It’s what you’ve always suspected: that thing, that no two fingerprints are alike, it isn’t true. I can’t vouch for the snowflake corollary, but let’s go out on a limb and say that isn’t true either. Brings up an interesting question, though, right? Where’d we get those fingerprints in the first place? Funny we should ask.

Recall, if you will, your second-grade criminology lab. The one where you went around swabbing cheeks, making balsa-wood mockups of the scene, presenting your samples in an egg carton, fingering the foreign kid for the drop—Tuan usually, or at least a minority. Of course, yes, the case of Will West was the lesson there, and fingerprints the victor.

Will West was arrested in 1903 for a crime he said he didn’t commit. I love that, when they claim innocence. But someone identified him as the perp, and when he was at the gates of Leavenworth they did a full forensic workup, measuring his ear, foot, head, and nose shapes—it was called “Bertillonage,” and it was the way to identify criminals—and they said, “Oh yeah, it’s Will West. Matches perfectly. We’ve already got him on record.” That was the whole point of Bertillon’s ID system: you get the measurements and file them and then you can track criminal records. It was dead-on certain, a perfect way to ID a guy.

Except. The Leavenworth guard—hunkered down spreading West’s toes with calipers—checked his list twice: “Boss, uh, says here Will West is already in prison!” A silent pause passed between the two men, silence overfilled with dismay. No, that’s dumb. There wasn’t dismay. Just silence. But then boss man ripped the sheet from the guard’s hand and screamed, “Damn it, McDermott!! Whaddya mean! Then who is this guy?!”

“Sir, there must be two Will Wests!”

And there were, these two guys who looked pretty damn identical.

“Our sure-fire ID technique is insufficient! It can’t differentiate! We need something better! Exclamations! What’ll we do?!”

The portly boss said nothing; instead, he scratched his Irish beard while daydreaming of cracking skulls with his weatherworn nightstick, so fustigated was he. Out of the shadows stepped a dashing, pipe-smoking, tweed-wearing, early-century David Caruso: “One word, gentleman. Are you listening? Well, one compound word: fingerprints.”

They thus promptly inked the two Will Wests’ fingers and, huzzah, the patterns differed. Right there, that very day, the warden tells us, fingerprints came in as the new sure-fire technique for unique scientific identification.

Talk about progress. Because, time was, our French friend Bertillon seriously had the best thing going. I wasn’t kidding. His system used 16 different ear-shape descriptors, a range of head-pointiness statistics, six ways to define a beard, and other peculiar bodily measurements. Foot length, foot width, foot depth, foot angle, toe spread, toe length, toe-jam capacity … fine, you get it. It was a complete anthropometric package. Yet it only worked for so long, because eventually—shocker—beard gruffness wasn’t that good at predicting criminal behavior or at making perfect, one-to-one matches when your suspect was in custody. And maybe, just maybe, two different Will Wests could have similar toe configurations. We needed something better: fingerprints stepped up to the plate, real rational like. And they lasted a while in the top spot till “DNA fingerprints” took over, back in the quaint ’80s.

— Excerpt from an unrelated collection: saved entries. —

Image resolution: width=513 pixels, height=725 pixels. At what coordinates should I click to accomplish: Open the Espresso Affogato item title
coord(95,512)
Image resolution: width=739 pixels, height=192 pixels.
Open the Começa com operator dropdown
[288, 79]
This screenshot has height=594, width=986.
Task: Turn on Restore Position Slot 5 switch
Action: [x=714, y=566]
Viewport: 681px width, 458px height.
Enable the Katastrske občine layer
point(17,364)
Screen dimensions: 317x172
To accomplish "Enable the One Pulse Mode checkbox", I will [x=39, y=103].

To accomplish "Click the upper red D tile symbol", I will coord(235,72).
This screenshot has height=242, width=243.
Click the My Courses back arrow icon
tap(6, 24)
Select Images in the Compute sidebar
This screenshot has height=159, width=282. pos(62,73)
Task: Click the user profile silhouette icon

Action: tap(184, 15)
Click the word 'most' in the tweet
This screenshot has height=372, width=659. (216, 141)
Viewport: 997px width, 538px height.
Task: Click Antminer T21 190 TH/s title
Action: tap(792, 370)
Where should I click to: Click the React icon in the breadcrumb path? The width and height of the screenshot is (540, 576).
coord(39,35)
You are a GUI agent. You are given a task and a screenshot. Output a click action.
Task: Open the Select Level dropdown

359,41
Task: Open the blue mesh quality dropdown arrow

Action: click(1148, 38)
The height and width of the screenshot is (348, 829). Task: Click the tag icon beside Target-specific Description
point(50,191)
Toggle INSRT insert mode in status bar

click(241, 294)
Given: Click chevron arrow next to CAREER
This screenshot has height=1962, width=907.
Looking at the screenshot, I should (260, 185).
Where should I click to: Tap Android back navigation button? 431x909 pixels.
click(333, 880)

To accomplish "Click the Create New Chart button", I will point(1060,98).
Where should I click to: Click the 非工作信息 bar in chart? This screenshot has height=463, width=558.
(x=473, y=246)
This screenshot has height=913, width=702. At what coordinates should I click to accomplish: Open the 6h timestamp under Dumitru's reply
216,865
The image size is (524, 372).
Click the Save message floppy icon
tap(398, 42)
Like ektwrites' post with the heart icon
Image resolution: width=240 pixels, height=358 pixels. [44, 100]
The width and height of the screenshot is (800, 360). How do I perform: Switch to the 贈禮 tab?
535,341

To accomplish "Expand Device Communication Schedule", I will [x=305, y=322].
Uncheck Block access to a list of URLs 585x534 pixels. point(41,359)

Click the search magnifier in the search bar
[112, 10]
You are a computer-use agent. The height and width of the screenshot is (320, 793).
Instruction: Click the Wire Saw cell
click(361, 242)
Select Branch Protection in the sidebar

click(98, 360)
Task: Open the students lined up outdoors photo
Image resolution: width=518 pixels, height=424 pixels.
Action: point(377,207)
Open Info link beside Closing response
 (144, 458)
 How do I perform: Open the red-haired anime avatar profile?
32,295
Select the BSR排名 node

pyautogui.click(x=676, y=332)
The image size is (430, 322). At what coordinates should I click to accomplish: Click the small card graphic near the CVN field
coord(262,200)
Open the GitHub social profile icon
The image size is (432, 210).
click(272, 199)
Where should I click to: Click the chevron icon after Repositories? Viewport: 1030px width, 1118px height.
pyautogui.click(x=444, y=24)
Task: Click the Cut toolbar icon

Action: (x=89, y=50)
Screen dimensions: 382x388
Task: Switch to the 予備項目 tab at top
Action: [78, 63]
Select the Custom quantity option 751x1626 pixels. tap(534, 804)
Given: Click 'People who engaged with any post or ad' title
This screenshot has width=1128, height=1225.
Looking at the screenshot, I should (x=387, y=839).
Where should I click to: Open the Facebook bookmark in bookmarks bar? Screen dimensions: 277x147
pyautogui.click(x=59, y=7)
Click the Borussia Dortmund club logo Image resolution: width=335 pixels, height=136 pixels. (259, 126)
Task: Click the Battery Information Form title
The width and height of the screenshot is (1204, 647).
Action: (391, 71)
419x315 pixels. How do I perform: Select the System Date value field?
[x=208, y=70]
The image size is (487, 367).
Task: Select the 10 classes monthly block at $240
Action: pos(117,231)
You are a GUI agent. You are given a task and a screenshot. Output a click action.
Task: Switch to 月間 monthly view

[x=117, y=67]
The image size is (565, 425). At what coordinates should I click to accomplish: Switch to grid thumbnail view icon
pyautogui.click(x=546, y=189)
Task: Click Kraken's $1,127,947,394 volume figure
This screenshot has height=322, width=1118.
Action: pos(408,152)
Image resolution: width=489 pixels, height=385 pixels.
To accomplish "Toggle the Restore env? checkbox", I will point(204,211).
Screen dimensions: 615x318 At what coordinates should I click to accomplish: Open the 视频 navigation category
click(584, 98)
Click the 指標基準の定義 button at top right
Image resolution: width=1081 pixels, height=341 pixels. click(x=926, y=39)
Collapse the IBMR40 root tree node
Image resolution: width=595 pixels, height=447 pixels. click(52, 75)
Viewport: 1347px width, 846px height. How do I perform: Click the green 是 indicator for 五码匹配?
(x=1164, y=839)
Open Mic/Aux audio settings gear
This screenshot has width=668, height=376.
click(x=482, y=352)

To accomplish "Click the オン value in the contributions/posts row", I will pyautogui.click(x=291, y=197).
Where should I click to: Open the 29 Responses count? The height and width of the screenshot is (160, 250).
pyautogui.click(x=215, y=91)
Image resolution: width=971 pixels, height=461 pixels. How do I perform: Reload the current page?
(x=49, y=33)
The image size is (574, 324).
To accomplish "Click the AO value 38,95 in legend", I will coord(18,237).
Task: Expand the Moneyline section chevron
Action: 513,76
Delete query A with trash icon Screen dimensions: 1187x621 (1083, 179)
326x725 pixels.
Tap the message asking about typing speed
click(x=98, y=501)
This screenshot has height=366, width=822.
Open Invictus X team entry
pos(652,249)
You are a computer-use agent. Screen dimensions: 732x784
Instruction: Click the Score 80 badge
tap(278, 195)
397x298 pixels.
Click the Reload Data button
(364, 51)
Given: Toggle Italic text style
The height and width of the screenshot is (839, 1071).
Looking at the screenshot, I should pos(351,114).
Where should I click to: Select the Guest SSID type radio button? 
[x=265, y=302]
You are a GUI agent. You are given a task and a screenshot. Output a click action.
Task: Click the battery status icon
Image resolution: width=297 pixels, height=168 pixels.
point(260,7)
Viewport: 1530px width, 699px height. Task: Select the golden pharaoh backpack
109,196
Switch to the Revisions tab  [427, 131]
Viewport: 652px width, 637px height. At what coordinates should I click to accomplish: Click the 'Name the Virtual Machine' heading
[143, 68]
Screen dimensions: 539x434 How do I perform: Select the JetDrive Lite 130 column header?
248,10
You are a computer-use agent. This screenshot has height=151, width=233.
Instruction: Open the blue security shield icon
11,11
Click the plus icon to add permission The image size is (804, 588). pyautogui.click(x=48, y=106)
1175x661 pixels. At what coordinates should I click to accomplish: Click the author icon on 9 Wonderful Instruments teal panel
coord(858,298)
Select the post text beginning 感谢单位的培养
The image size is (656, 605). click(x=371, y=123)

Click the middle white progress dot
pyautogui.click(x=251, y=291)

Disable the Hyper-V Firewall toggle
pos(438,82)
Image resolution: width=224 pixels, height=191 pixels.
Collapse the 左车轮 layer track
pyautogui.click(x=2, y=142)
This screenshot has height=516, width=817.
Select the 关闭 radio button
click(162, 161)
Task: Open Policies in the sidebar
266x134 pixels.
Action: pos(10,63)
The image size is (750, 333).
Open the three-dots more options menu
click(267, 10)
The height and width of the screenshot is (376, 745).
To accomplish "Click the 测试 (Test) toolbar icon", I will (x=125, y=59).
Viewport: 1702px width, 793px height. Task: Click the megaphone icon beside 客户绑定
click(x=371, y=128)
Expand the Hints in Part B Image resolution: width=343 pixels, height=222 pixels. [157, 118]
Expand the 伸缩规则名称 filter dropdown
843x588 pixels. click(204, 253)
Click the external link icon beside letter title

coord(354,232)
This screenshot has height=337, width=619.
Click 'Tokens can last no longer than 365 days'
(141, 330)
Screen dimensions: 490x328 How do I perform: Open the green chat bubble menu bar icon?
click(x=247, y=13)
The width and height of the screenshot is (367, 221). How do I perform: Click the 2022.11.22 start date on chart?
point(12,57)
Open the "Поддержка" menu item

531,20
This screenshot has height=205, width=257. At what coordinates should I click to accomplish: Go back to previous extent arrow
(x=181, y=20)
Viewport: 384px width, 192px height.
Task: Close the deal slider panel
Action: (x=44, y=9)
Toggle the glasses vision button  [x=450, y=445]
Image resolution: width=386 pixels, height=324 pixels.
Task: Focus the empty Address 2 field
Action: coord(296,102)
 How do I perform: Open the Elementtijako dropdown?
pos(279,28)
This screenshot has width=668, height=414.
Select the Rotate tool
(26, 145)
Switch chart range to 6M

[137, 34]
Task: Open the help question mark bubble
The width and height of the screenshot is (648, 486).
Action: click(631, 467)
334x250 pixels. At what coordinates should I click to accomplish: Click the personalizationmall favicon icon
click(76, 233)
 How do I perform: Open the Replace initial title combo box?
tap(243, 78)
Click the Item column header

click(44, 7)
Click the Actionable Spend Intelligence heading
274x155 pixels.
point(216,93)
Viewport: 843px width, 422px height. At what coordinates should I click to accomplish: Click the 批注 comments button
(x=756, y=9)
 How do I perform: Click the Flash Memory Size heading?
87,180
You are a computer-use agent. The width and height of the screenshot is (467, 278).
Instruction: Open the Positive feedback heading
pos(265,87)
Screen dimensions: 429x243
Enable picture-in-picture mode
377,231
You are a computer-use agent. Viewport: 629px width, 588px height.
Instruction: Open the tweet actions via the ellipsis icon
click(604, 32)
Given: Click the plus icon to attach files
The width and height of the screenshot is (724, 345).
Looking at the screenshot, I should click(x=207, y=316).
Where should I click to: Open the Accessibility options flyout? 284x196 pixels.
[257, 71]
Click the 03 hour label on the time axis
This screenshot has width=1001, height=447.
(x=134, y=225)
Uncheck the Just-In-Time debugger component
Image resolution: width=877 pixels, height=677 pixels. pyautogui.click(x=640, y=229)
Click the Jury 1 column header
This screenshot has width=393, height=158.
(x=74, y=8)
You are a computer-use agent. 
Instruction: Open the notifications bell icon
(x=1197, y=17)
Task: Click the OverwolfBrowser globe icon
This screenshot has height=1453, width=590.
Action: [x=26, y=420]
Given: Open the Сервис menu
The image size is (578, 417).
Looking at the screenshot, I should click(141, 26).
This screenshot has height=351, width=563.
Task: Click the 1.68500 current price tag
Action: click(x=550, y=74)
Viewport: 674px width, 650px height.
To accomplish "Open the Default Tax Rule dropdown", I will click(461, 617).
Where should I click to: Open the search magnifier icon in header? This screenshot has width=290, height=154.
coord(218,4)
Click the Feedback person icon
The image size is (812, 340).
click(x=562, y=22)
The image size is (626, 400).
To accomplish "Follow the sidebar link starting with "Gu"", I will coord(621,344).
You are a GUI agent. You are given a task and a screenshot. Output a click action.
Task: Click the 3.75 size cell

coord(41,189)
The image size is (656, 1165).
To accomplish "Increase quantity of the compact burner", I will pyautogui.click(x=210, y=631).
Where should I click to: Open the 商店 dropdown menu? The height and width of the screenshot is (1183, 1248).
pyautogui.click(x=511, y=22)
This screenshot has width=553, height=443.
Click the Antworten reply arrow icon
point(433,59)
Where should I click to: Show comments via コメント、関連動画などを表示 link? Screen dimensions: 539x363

So we go from criminology prehistory to Bertillon’s anthropometrics to fingerprints to DNA, each time as confident as the last. Fact is, you get yourself a good theory, work with it for a long while, and then just let it float. Plus, with an average urban sample population, these methods still mostly work anyhow. You don’t need Court TV, with their fingerprint logo no less, to vouch for that. As this one guy, Cole, said, by sheer “dint of analogy, lack of contradiction and relentless repetition,” these bits of folk wisdom become “deeply enshrined.” We get a real aura of infallibility.

Speaking of fallibility, I should say, too: Your second-grade teacher’s Will West story? The Leavenworth warden made that up like 15 years after the fact. I mean, maybe the two Will Wests were legit, but he didn’t switch on a dime to fingerprints right then. Else, how come he’d not even learned of them until 1904, the year after?

Anyhow. The network sent me next season’s pilot for Coast Guard CSI: Norfolk, asking for notes, and oh, I gave them notes. But I never heard back. Surely they didn’t want to hear that forensic certainty is an artifact of the present. Give us some time and we’ll again call it progress that we realized we didn’t know so much as we thought we knew. Just a hunch. Plus, I think a maturing Soleil Moon Frye, even with her plausible escape from the typecast of Punky Brewster, is simply miscast. It’s not time yet.